In retrospect, The King of Fighters '98 is often recognized as the best entry in the series, as well as one of the greatest fighting games of all time, such as Time Extension, Hardcore Gaming 101 and Nintendo Life. The game also received praise from 1UP.com writer Richard Li, who found it to be the most balanced game from the KOF series due to improved mechanics from previous titles. During a review of the compilation The King of Fighters: The Orochi Saga, Matt Edwards from Eurogamer noted KOF '98 to be the most enjoyable game of the collection as well as the most famous game in the series "that really made people stand up and take an interest in the series". The presentation stood out according to 1UP.com due to Shinkiro's promotional artwork for the game.
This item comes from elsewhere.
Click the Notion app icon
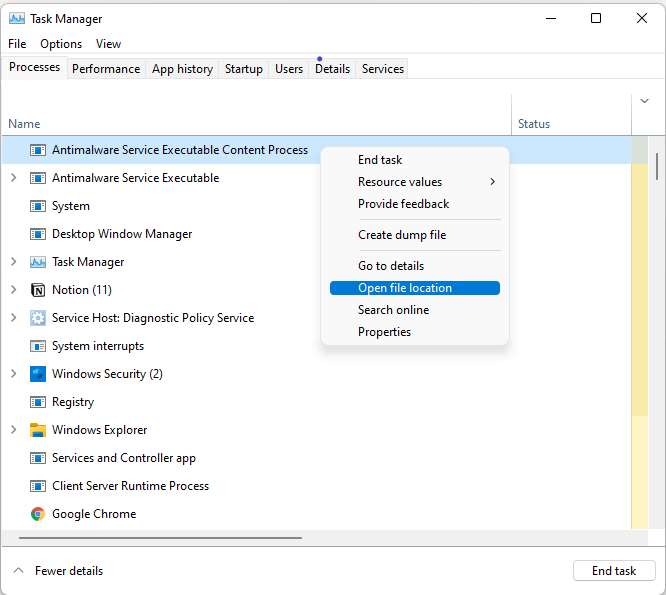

While Game Rant criticized its poor localization, citing Ryo Sakazaki's victory quote as one of the weirdest translations in gaming, Hardcore Gaming 101 said the Dreamcast port's translation was more accurate than previous installments. Conexion Manga praised the lengthy anime introduction for how it shows the series' potential to become a television series similar to how the spin-off The King of Fighters: Kyo featured these type of clips.

==Legacy==
The game was followed by The King of Fighters '99. Hiroyuki Kono from SNK said that with The King of Fighters '99, the team was trying to provide new content that previous games lacked. Kono thought of the Striker idea as a change to the franchise in general. With the Striker system, where the fourth character assisted the playable character, SNK aimed to give the player new ideas for combos. However, it still brought several challenges. The story of the new protagonist K' in The King of Fighters '99 is set to be the beginning.

A spin-off game The King of Fighters EX: Neo Blood stars where Kyo Kusanagi and fellow newcomer Moe Hibana star as the leads despite using the same game design as The King of Fighters '99. The Chinese comic The King of Fighters Zillion also follows an alternate narrative involving the Orochi cast but during the NESTS story arc.